El escenario hídrico de San Juan comenzó a mostrar señales favorables de cara a la próxima temporada de riego y las autoridades anticipan que los productores podrían disponer de una mayor cantidad de agua y enfrentar menos jornadas de interrupción en la distribución.
La principal explicación está en las condiciones de la cordillera durante el invierno. La acumulación de nieve registrada en los últimos meses permite proyectar un incremento significativo en los aportes que recibirá el sistema hídrico provincial durante el próximo período.
El ministro de Producción, Gustavo Fernández, señaló que las condiciones actuales ya permitieron mejorar el volumen de agua que se está entregando a los regantes. Según explicó, el coeficiente de distribución vigente se encuentra por encima del nivel que había sido acordado a fines de marzo, cuando la falta de agua generaba una fuerte preocupación entre los productores.
“Ya de hecho se está erogando más agua que la que había sido convenida”, sostuvo Fernández al referirse a la situación actual.
El funcionario también anticipó un cambio favorable en la frecuencia de las interrupciones del suministro. Aunque todavía resta definir el cronograma para la próxima temporada, estimó que las jornadas de corte serán considerablemente menores.
“Seguramente vamos a tener muchos menos días de corta”, afirmó.
La magnitud de la mejora dependerá, de todos modos, de un dato que todavía debe definirse: el volumen efectivo de agua que aportará el deshielo a los ríos de la provincia. La estimación oficial de escurrimiento será determinante para establecer cuánto recurso habrá disponible y cuál será la estrategia de distribución.

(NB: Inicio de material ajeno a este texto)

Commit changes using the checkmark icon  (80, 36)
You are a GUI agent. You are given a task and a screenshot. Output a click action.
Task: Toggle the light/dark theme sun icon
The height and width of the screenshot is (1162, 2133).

Las primeras proyecciones son alentadoras. La cantidad de agua que podría ingresar al sistema durante el próximo año hídrico sería muy superior a la registrada en la temporada actual. En ese sentido, el titular del Departamento de Hidráulica, José María Ginestar, había señalado que el caudal del río San Juan podría llegar a multiplicarse entre dos y tres veces respecto de los niveles habituales.
Fernández fue incluso más optimista al analizar el impacto de la nieve acumulada y sostuvo que la erogación podría “al menos triplicar” la registrada durante este año.
Este panorama representa un cambio significativo respecto del contexto que atravesaba la provincia a comienzos de año. En marzo, la escasez de agua había derivado en semanas de reclamos y negociaciones con los regantes del Valle de Tulum. En ese momento, el Consejo de Hidráulica estableció en 678 hectómetros cúbicos (Hm³) el volumen destinado a la distribución mediante los canales de riego hasta septiembre.
Con una perspectiva hídrica ahora más favorable, el desafío para las autoridades será determinar cómo administrar el recurso adicional y adaptar el esquema de distribución a los volúmenes que efectivamente ingresen al sistema.
Fernández explicó que incluso podría ser necesario modificar la modalidad utilizada hasta ahora para distribuir el agua, de manera que el sistema pueda responder a las variaciones del caudal disponible.
Por el momento, no existe un esquema definitivo para la próxima temporada. La definición llegará con el pronóstico hídrico provincial, que habitualmente se presenta entre fines de septiembre y comienzos de octubre.
Ese informe será el punto de partida para establecer la disponibilidad real de agua y determinar cómo se distribuirá entre los distintos sectores productivos.
Si las previsiones se confirman, los agricultores sanjuaninos podrían afrontar el próximo verano con una situación muy diferente a la que se preveía meses atrás: más disponibilidad de agua, una mayor erogación y menos días de cortes para el riego.